Source text →
--------------------

View Full Version : unsolicited planning on your behalf
nodanaonlyzuul
12-07-2010, 06:29 PM
seem to come with getting engaged.
I mentioned a possible engagement party hosted at our place and then people decided on an idea for an activity for the party while speaking to each other. I was not at all addressed in this process. And it's an idea that does not at all relate to our engagement at all.
Um, what?
I'm so glad we have decided to get married abroad once I finish (or am close to finishing) school. It will filter out a ton of people and that makes me happy. (y)
you got engaged and your friends planned a party for you? sounds like an ordeal, i'm glad i only have my problems
nodanaonlyzuul
12-07-2010, 06:47 PM
No, we planned the party.
They planned an element to the party that has NOTHING to do with our engagement.
It's the idea of having a white elephant gift exchange AT the engagement party.
That does not apply to us being engaged at ALL. And they never asked us if we wanted to do that or if it was OK.
It's a tad rude.
Kid Presentable
12-07-2010, 06:49 PM
Don't sour a celebration by being angry at people for being happy for you. Although it's your engagement, you are still important to people, and being a grown-up engaged person requires lots of grinning and bearing it. You'll be right. (y)

--------------------

Work to complete →
- A) According to the forum thread, what activity did other people decide to hold at the engagement party?
- B) Reproduce everything in the forum thread from "Kid Presentable" down to "be right. (y)".
Rely only on the forum thread for what comes next.

Data block →

--------------------

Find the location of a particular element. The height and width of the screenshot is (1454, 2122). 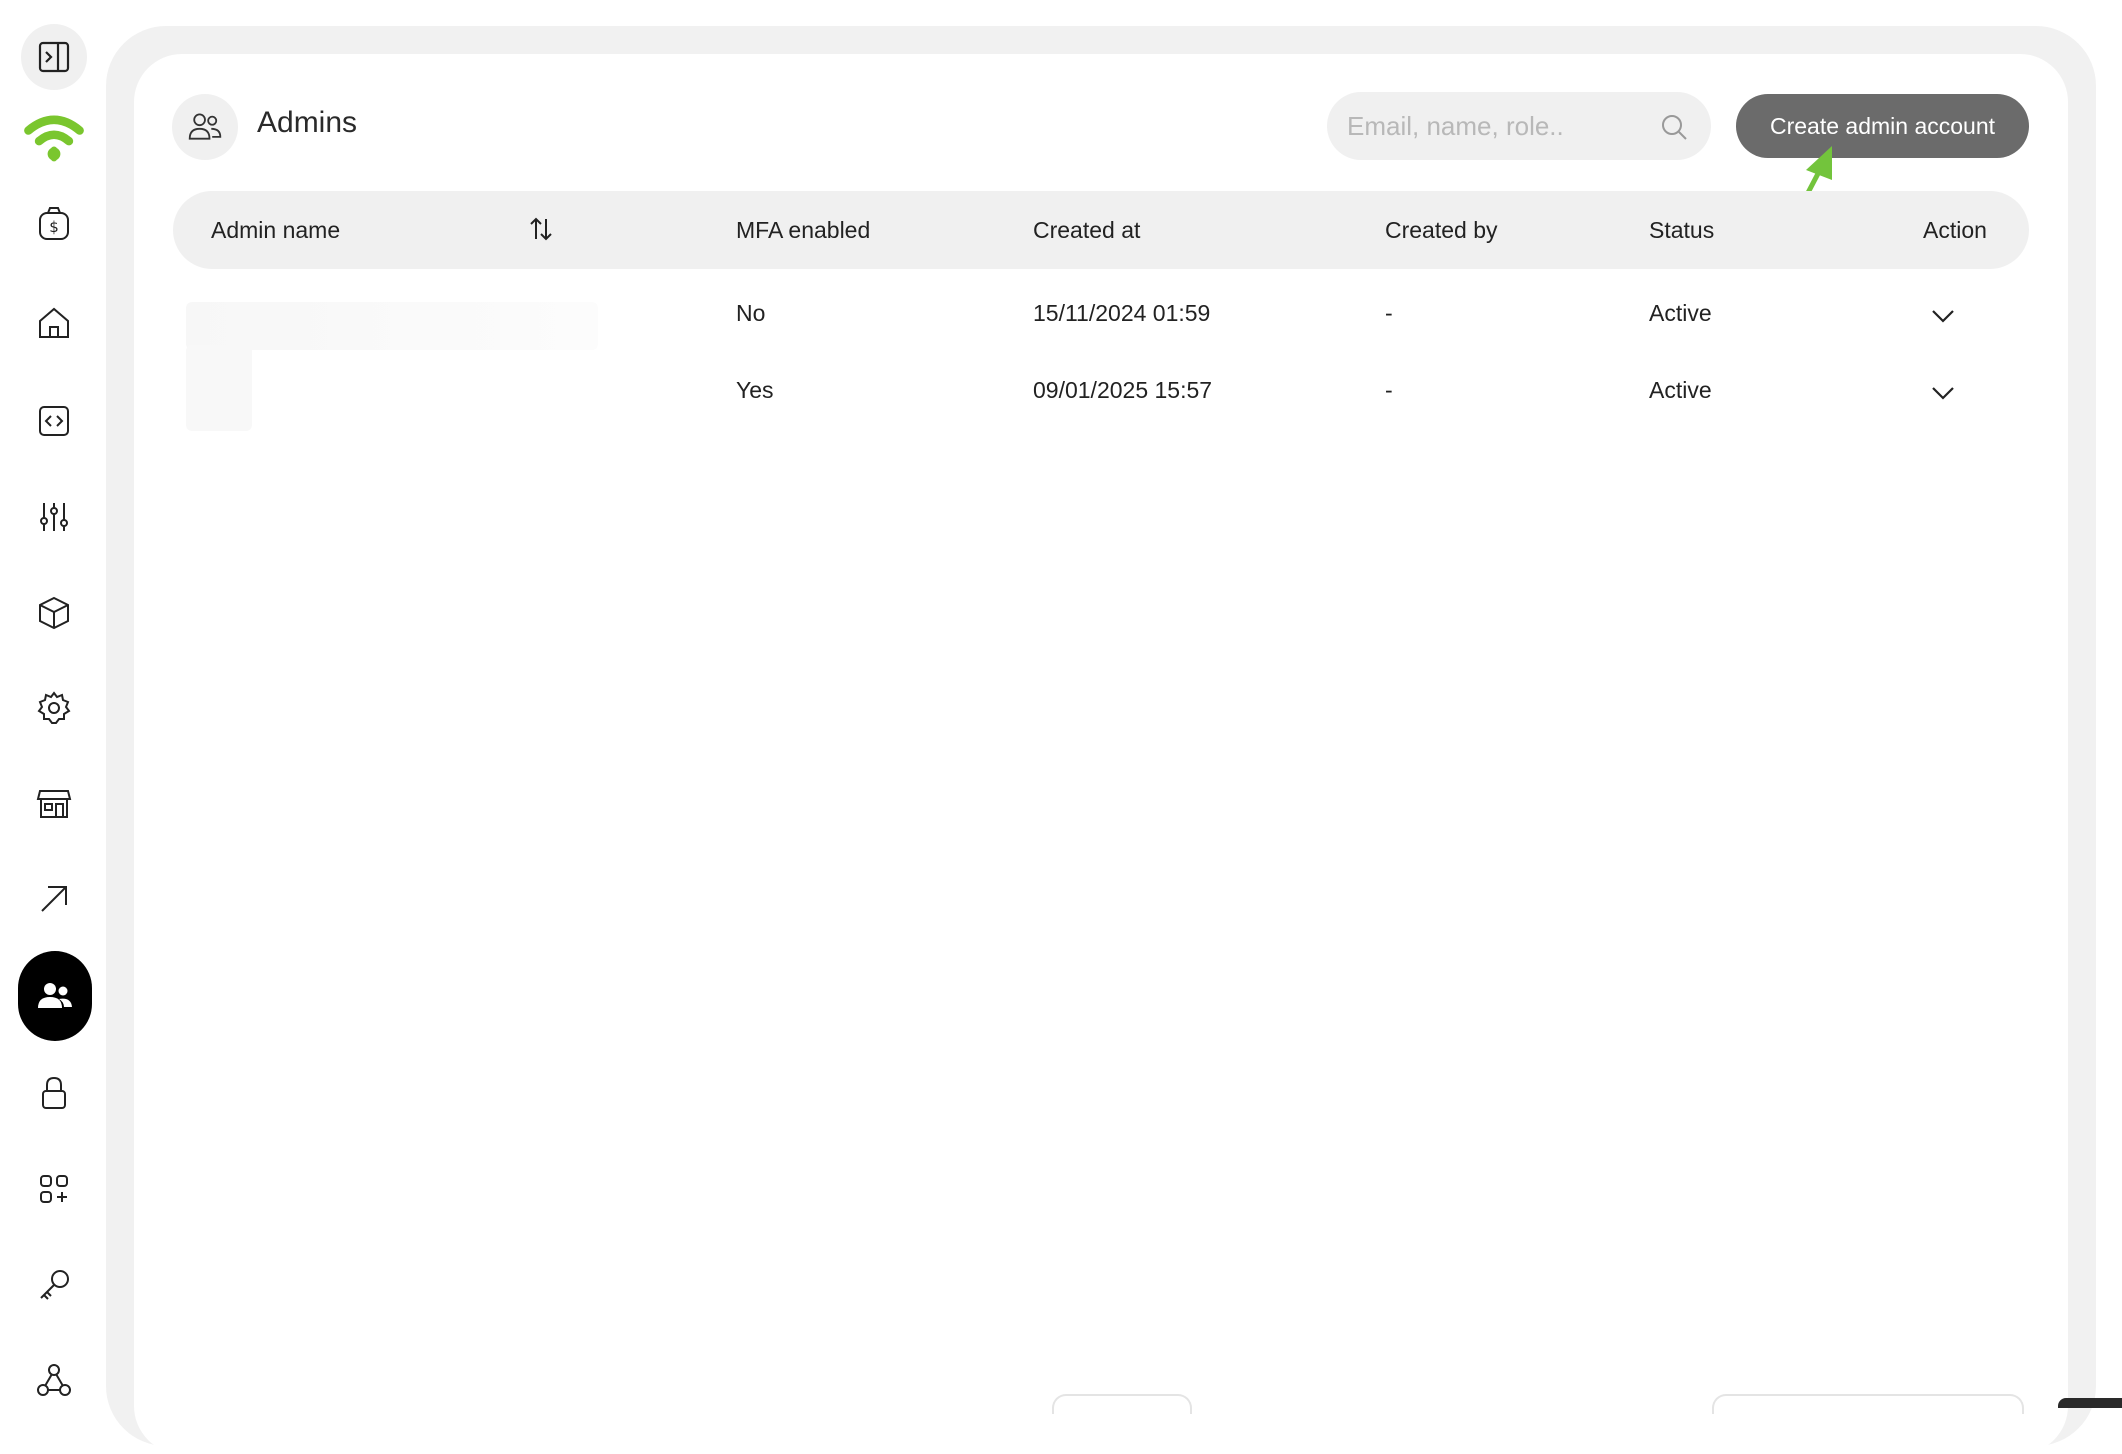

--------------------

Solutions to the exercise →
- A) A white elephant gift exchange.

- B)
Kid Presentable
12-07-2010, 06:49 PM
Don't sour a celebration by being angry at people for being happy for you. Although it's your engagement, you are still important to people, and being a grown-up engaged person requires lots of grinning and bearing it. You'll be right. (y)